Austrian Science Fund
- Logo
- Abbreviation: FWF
- Formation: 4 March 1968; 58 years ago
- Location: Vienna;
- Website: fwf.ac.at

= Austrian Science Fund =

The Austrian Science Fund (Fonds zur Förderung der wissenschaftlichen Forschung, FWF) is the most important Austrian funding organization for basic research. The FWF supports research in science, engineering, and the humanities through a large variety of grant programmes, prizes and by funding infrastructure. The self-governed organization is based in Vienna and financed by the Austrian federal government.

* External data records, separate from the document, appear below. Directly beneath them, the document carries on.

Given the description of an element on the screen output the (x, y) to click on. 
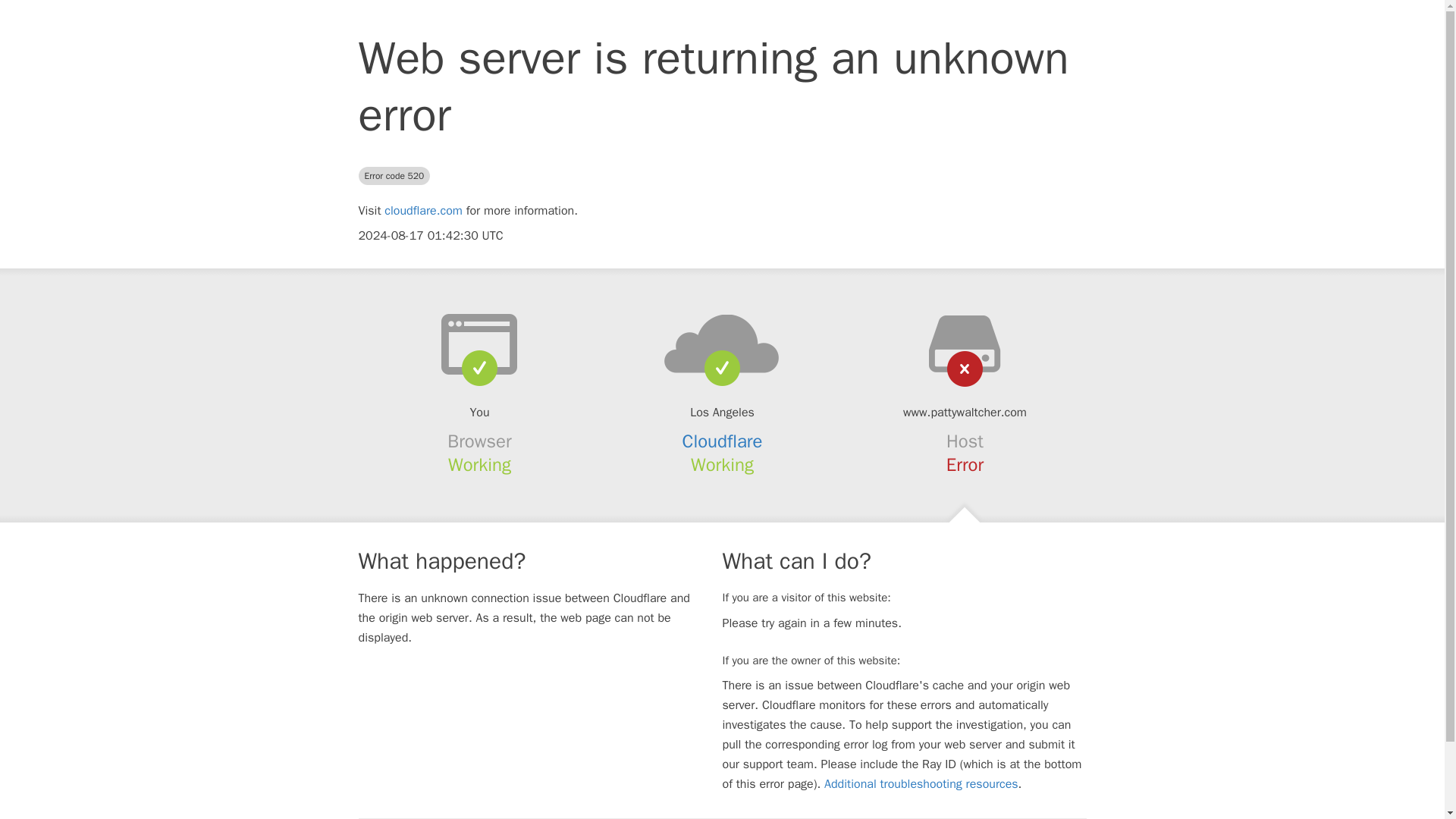
Additional troubleshooting resources (920, 783)
cloudflare.com (423, 210)
Cloudflare (722, 440)
Given the description of an element on the screen output the (x, y) to click on. 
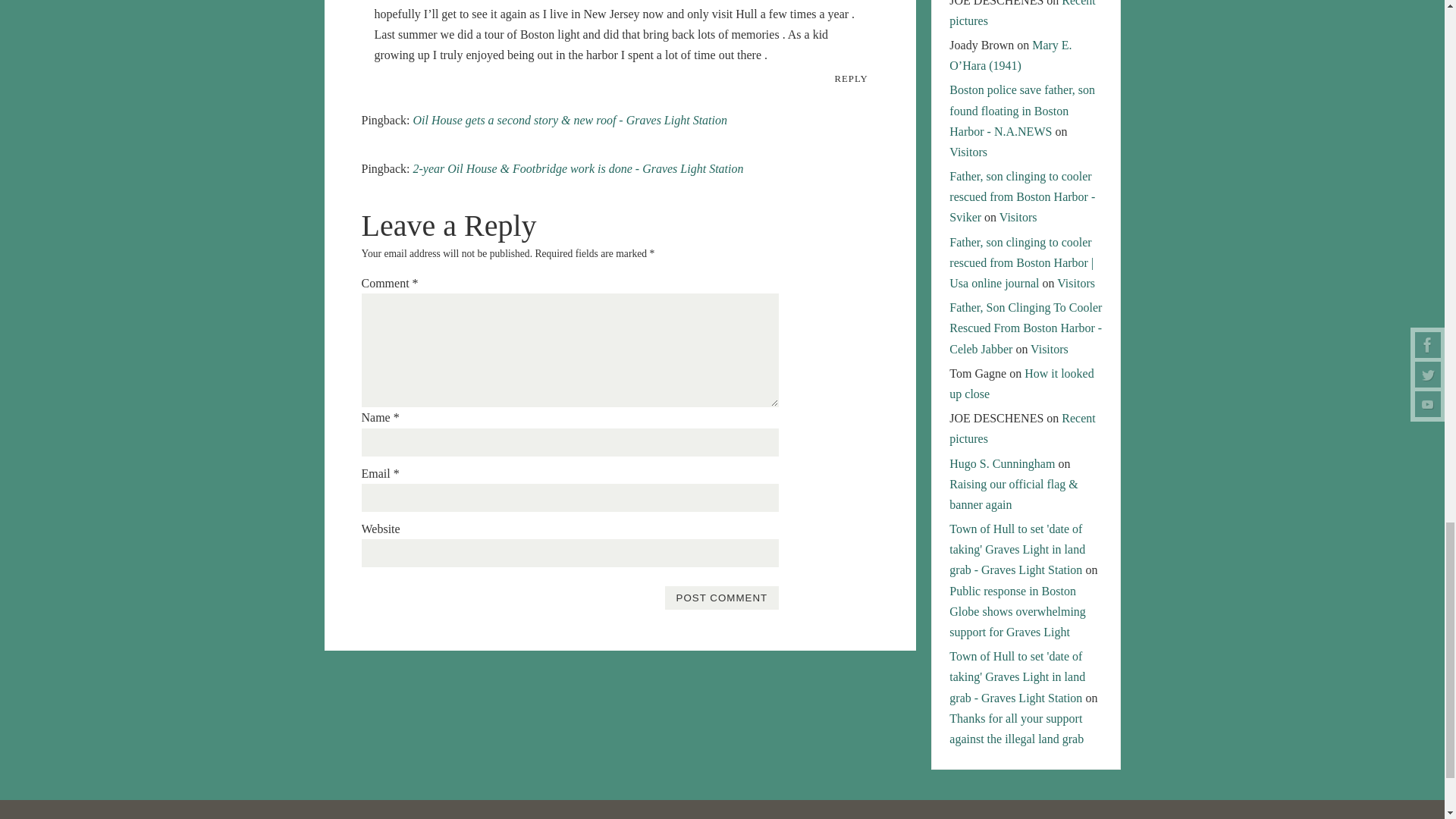
Post Comment (721, 597)
Given the description of an element on the screen output the (x, y) to click on. 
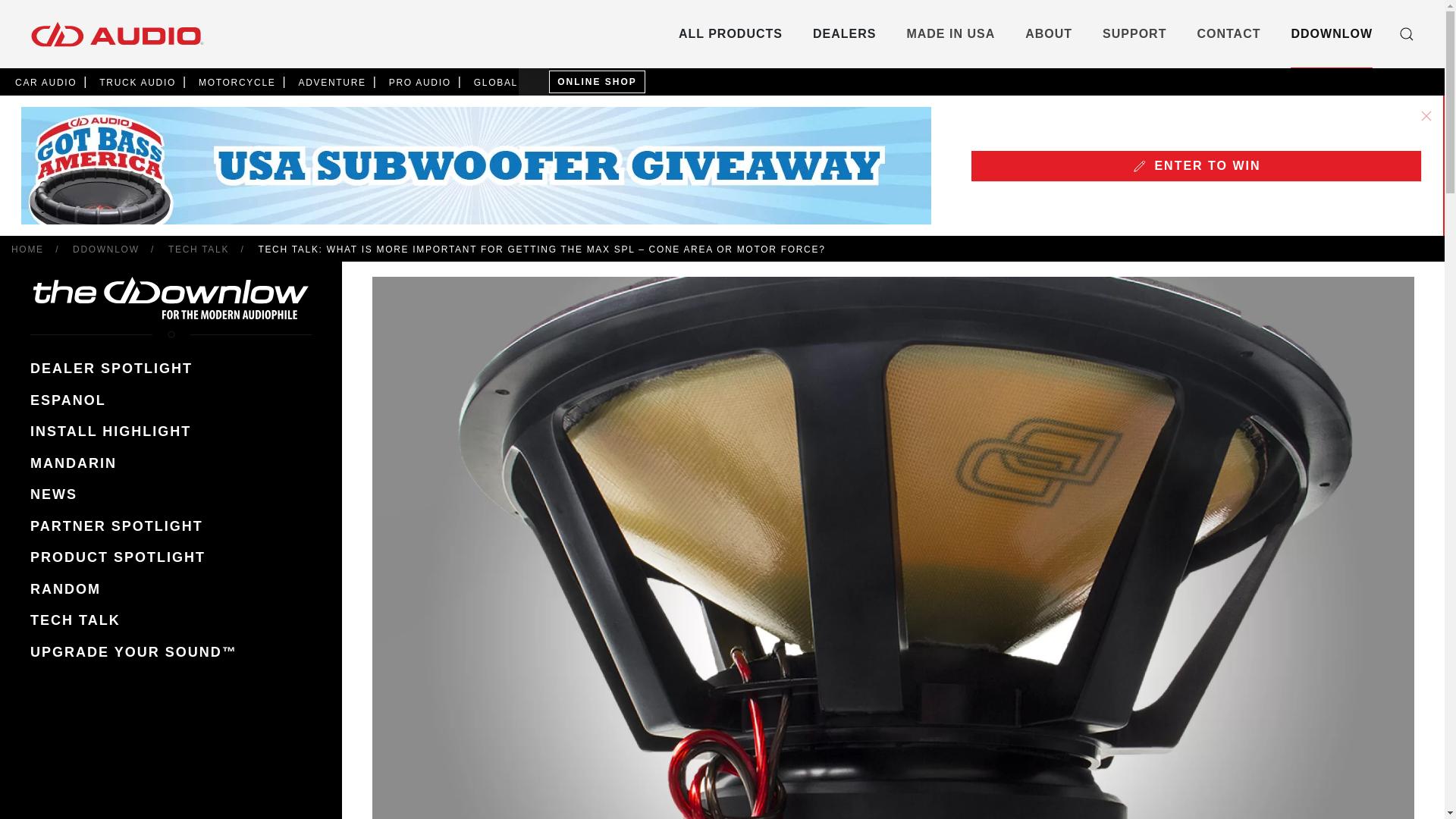
Support Information (1134, 33)
CONTACT (1227, 33)
DEALERS (844, 33)
Information About DD Audio (1048, 33)
MADE IN USA (950, 33)
Enter to win link (1196, 168)
SUPPORT (1134, 33)
ALL PRODUCTS (730, 33)
Contact Forms and Information (1227, 33)
DDOWNLOW (1331, 33)
ABOUT (1048, 33)
Given the description of an element on the screen output the (x, y) to click on. 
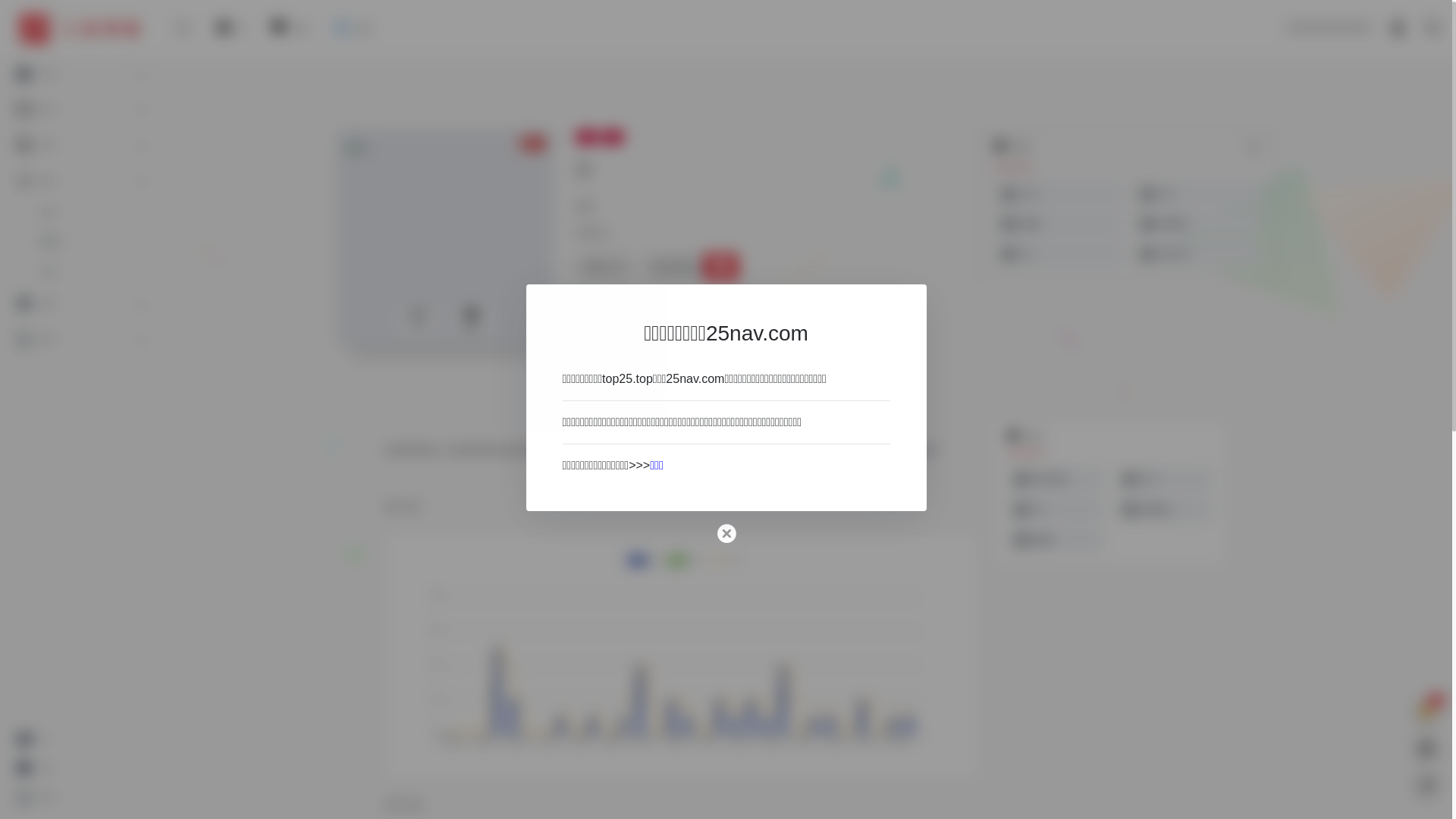
552 Element type: text (470, 320)
top25.top Element type: text (627, 378)
0 Element type: text (417, 320)
SCI-Hub Element type: text (1055, 479)
iData Element type: text (1057, 224)
iData Element type: text (1055, 539)
25nav.com Element type: text (694, 378)
Given the description of an element on the screen output the (x, y) to click on. 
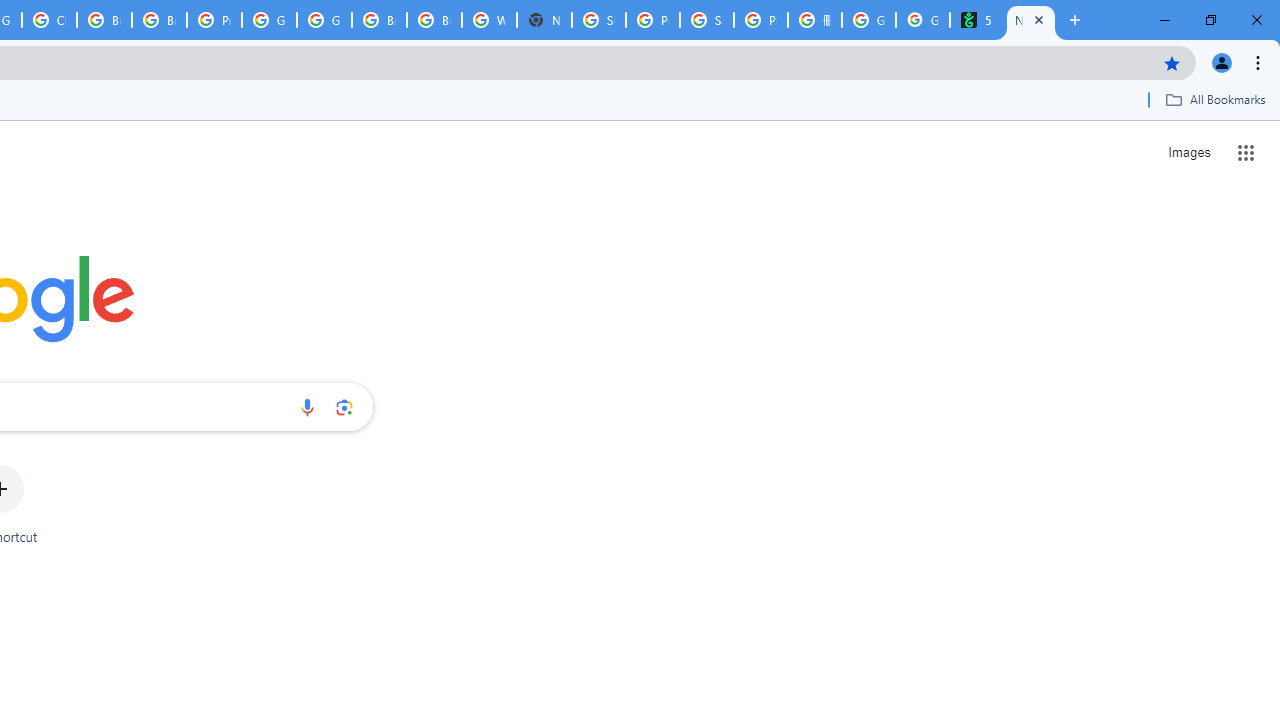
New Tab (1030, 20)
Sign in - Google Accounts (598, 20)
New Tab (544, 20)
Google Cloud Platform (268, 20)
Browse Chrome as a guest - Computer - Google Chrome Help (379, 20)
Google Cloud Platform (324, 20)
Given the description of an element on the screen output the (x, y) to click on. 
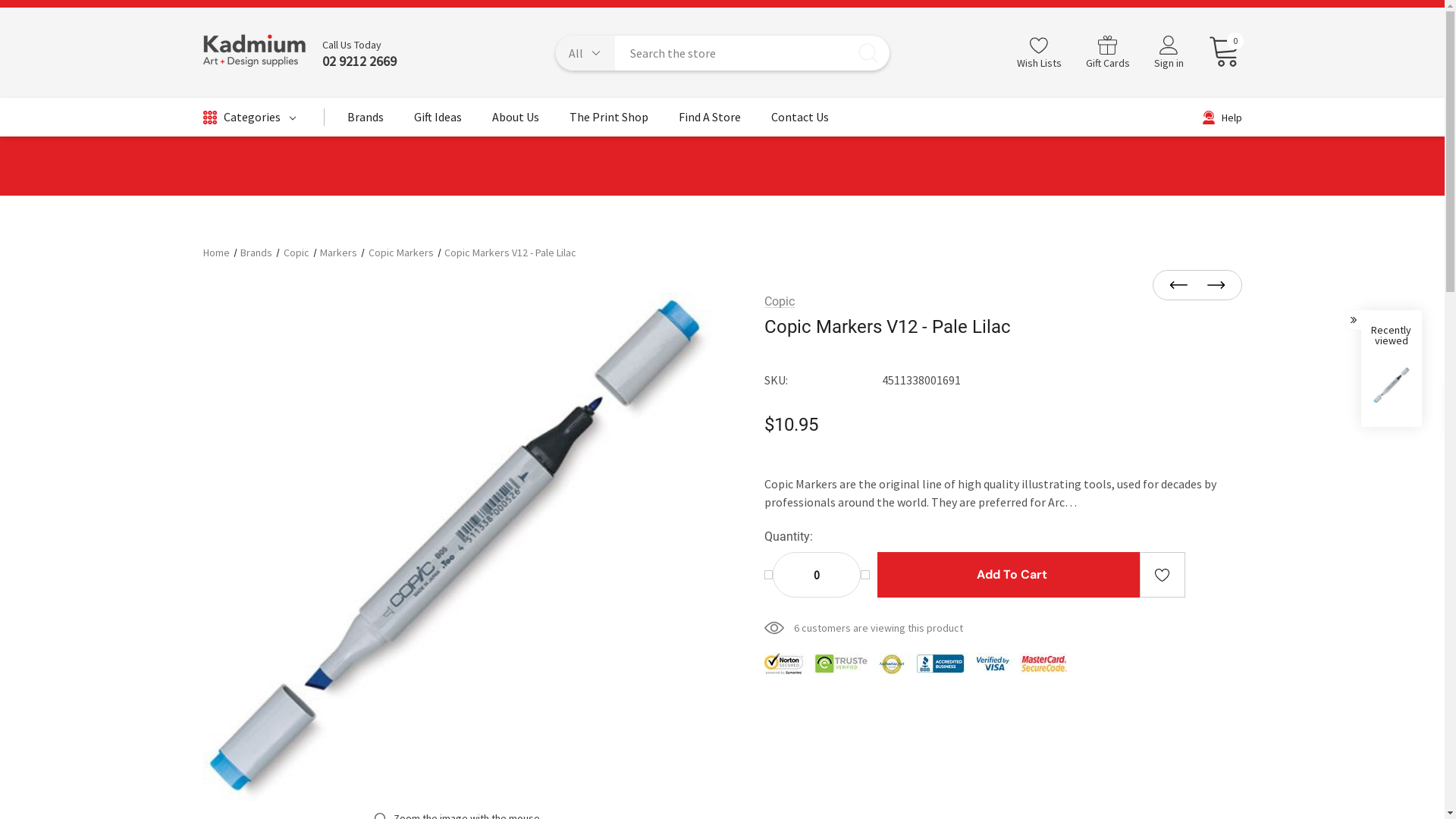
The Print Shop Element type: text (607, 120)
Categories Element type: text (249, 117)
Decrease Quantity: Element type: text (768, 574)
Call Us Today
02 9212 2669 Element type: text (350, 52)
Brands Element type: text (256, 252)
Find A Store Element type: text (708, 120)
Contact Us Element type: text (799, 120)
Kadmium | Art + Design supplies Element type: hover (255, 52)
Home Element type: text (216, 252)
Sign in Element type: text (1168, 53)
Wish Lists Element type: text (1038, 53)
Markers Element type: text (338, 252)
Gift Ideas Element type: text (437, 120)
Increase Quantity: Element type: text (864, 574)
Help Element type: text (1222, 117)
Copic Markers V12 - Pale Lilac Element type: hover (457, 546)
Copic Element type: text (296, 252)
About Us Element type: text (514, 120)
Brands Element type: text (365, 120)
Copic Element type: text (779, 301)
Add to Cart Element type: text (1011, 574)
0 Element type: text (1218, 52)
Copic Markers Element type: text (400, 252)
Copic Markers V12 - Pale Lilac Element type: text (510, 252)
Gift Cards Element type: text (1107, 53)
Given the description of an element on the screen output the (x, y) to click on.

In September 2023 president Christof Gattringer voiced funding concerns: a three-year budget consensus previously reached with the Ministry of Education is lacking confirmation by the Ministry of Finance despite continuing high inflation in Austria.

==Organisation==

The Austrian Science Fund was established in 1967 and had a budget of 91 million euros in 2001. Most projects are individual research grants for up to three years. In addition, it also supports national research clusters, doctoral schools, scholarships for young researchers and awards like the START- and Wittgenstein-Preis. Pascale Ehrenfreund was elected president of the FWF on 6 June 2013. In recent years, the Austrian Science Fund provides growing support for the publication of articles and monographs in the open access format.

== Membership ==

The Austrian Science Fund is a member of the European Science Foundation.